_Goal of the exercise_. Convert every line of the records below into a JSON array of strings, one string per line, and omit any blank lines.
■ ■ ■
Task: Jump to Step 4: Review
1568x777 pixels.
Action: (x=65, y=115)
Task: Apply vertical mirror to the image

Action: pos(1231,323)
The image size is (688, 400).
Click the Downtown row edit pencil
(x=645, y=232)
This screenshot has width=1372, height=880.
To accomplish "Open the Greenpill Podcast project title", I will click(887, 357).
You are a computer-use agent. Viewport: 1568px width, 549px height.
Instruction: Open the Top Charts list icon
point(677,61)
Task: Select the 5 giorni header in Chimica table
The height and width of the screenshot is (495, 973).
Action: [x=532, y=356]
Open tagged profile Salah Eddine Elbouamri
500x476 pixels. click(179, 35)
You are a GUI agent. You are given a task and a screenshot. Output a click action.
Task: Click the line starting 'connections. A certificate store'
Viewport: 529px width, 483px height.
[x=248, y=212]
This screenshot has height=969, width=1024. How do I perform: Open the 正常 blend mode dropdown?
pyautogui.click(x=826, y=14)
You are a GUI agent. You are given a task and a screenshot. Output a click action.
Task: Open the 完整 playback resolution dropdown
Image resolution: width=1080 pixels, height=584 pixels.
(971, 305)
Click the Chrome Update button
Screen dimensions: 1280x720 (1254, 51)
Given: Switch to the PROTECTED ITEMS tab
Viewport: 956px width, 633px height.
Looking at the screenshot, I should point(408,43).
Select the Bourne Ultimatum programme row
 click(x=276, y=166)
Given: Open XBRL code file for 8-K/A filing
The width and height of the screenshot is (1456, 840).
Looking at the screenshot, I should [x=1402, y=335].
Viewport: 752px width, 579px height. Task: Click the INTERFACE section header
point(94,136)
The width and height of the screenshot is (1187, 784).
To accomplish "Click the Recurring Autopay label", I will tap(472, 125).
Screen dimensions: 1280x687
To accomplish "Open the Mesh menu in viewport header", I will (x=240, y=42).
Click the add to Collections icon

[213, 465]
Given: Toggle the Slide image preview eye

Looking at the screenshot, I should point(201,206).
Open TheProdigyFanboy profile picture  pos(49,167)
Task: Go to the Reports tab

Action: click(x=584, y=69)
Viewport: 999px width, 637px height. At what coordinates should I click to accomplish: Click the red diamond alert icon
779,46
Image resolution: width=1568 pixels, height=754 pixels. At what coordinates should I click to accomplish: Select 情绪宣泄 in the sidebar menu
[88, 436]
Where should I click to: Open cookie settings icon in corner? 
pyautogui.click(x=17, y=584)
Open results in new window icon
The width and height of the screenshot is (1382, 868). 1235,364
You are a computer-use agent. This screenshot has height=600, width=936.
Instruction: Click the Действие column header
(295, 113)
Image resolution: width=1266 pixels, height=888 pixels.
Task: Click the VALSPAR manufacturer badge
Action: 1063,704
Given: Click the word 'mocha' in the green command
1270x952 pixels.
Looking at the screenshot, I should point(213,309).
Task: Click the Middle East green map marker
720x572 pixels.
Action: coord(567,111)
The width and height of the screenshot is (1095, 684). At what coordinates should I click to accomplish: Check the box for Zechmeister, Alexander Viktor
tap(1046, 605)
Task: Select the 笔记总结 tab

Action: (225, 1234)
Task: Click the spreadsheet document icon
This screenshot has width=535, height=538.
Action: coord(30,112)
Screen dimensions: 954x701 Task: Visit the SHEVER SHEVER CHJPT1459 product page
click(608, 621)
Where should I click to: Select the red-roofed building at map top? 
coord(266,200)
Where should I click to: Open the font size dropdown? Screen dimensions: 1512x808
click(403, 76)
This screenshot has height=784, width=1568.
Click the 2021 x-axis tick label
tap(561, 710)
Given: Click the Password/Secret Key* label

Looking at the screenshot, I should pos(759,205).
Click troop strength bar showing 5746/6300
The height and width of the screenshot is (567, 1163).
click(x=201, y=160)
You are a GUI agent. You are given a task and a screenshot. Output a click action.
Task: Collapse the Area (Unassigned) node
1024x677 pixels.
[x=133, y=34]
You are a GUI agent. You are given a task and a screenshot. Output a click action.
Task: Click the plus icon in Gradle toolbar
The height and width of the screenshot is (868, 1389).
■ ■ ■
_Task result_.
[
  "Task: Jump to Step 4: Review",
  "1568x777 pixels.",
  "Action: (x=65, y=115)",
  "Task: Apply vertical mirror to the image",
  "Action: pos(1231,323)",
  "The image size is (688, 400).",
  "Click the Downtown row edit pencil",
  "(x=645, y=232)",
  "This screenshot has width=1372, height=880.",
  "To accomplish \"Open the Greenpill Podcast project title\", I will click(887, 357).",
  "You are a computer-use agent. Viewport: 1568px width, 549px height.",
  "Instruction: Open the Top Charts list icon",
  "point(677,61)",
  "Task: Select the 5 giorni header in Chimica table",
  "The height and width of the screenshot is (495, 973).",
  "Action: [x=532, y=356]",
  "Open tagged profile Salah Eddine Elbouamri",
  "500x476 pixels. click(179, 35)",
  "You are a GUI agent. You are given a task and a screenshot. Output a click action.",
  "Task: Click the line starting 'connections. A certificate store'",
  "Viewport: 529px width, 483px height.",
  "[x=248, y=212]",
  "This screenshot has height=969, width=1024. How do I perform: Open the 正常 blend mode dropdown?",
  "pyautogui.click(x=826, y=14)",
  "You are a GUI agent. You are given a task and a screenshot. Output a click action.",
  "Task: Open the 完整 playback resolution dropdown",
  "Image resolution: width=1080 pixels, height=584 pixels.",
  "(971, 305)",
  "Click the Chrome Update button",
  "Screen dimensions: 1280x720 (1254, 51)",
  "Given: Switch to the PROTECTED ITEMS tab",
  "Viewport: 956px width, 633px height.",
  "Looking at the screenshot, I should point(408,43).",
  "Select the Bourne Ultimatum programme row",
  " click(x=276, y=166)",
  "Given: Open XBRL code file for 8-K/A filing",
  "The width and height of the screenshot is (1456, 840).",
  "Looking at the screenshot, I should [x=1402, y=335].",
  "Viewport: 752px width, 579px height. Task: Click the INTERFACE section header",
  "point(94,136)",
  "The width and height of the screenshot is (1187, 784).",
  "To accomplish \"Click the Recurring Autopay label\", I will tap(472, 125).",
  "Screen dimensions: 1280x687",
  "To accomplish \"Open the Mesh menu in viewport header\", I will (x=240, y=42).",
  "Click the add to Collections icon",
  "[213, 465]",
  "Given: Toggle the Slide image preview eye",
  "Looking at the screenshot, I should point(201,206).",
  "Open TheProdigyFanboy profile picture  pos(49,167)",
  "Task: Go to the Reports tab",
  "Action: click(x=584, y=69)",
  "Viewport: 999px width, 637px height. At what coordinates should I click to accomplish: Click the red diamond alert icon",
  "779,46",
  "Image resolution: width=1568 pixels, height=754 pixels. At what coordinates should I click to accomplish: Select 情绪宣泄 in the sidebar menu",
  "[88, 436]",
  "Where should I click to: Open cookie settings icon in corner? ",
  "pyautogui.click(x=17, y=584)",
  "Open results in new window icon",
  "The width and height of the screenshot is (1382, 868). 1235,364",
  "You are a computer-use agent. This screenshot has height=600, width=936.",
  "Instruction: Click the Действие column header",
  "(295, 113)",
  "Image resolution: width=1266 pixels, height=888 pixels.",
  "Task: Click the VALSPAR manufacturer badge",
  "Action: 1063,704",
  "Given: Click the word 'mocha' in the green command",
  "1270x952 pixels.",
  "Looking at the screenshot, I should point(213,309).",
  "Task: Click the Middle East green map marker",
  "720x572 pixels.",
  "Action: coord(567,111)",
  "The width and height of the screenshot is (1095, 684). At what coordinates should I click to accomplish: Check the box for Zechmeister, Alexander Viktor",
  "tap(1046, 605)",
  "Task: Select the 笔记总结 tab",
  "Action: (225, 1234)",
  "Task: Click the spreadsheet document icon",
  "This screenshot has width=535, height=538.",
  "Action: coord(30,112)",
  "Screen dimensions: 954x701 Task: Visit the SHEVER SHEVER CHJPT1459 product page",
  "click(608, 621)",
  "Where should I click to: Select the red-roofed building at map top? ",
  "coord(266,200)",
  "Where should I click to: Open the font size dropdown? Screen dimensions: 1512x808",
  "click(403, 76)",
  "This screenshot has height=784, width=1568.",
  "Click the 2021 x-axis tick label",
  "tap(561, 710)",
  "Given: Click the Password/Secret Key* label",
  "Looking at the screenshot, I should pos(759,205).",
  "Click troop strength bar showing 5746/6300",
  "The height and width of the screenshot is (567, 1163).",
  "click(x=201, y=160)",
  "You are a GUI agent. You are given a task and a screenshot. Output a click action.",
  "Task: Collapse the Area (Unassigned) node",
  "1024x677 pixels.",
  "[x=133, y=34]",
  "You are a GUI agent. You are given a task and a screenshot. Output a click action.",
  "Task: Click the plus icon in Gradle toolbar",
  "The height and width of the screenshot is (868, 1389)."
]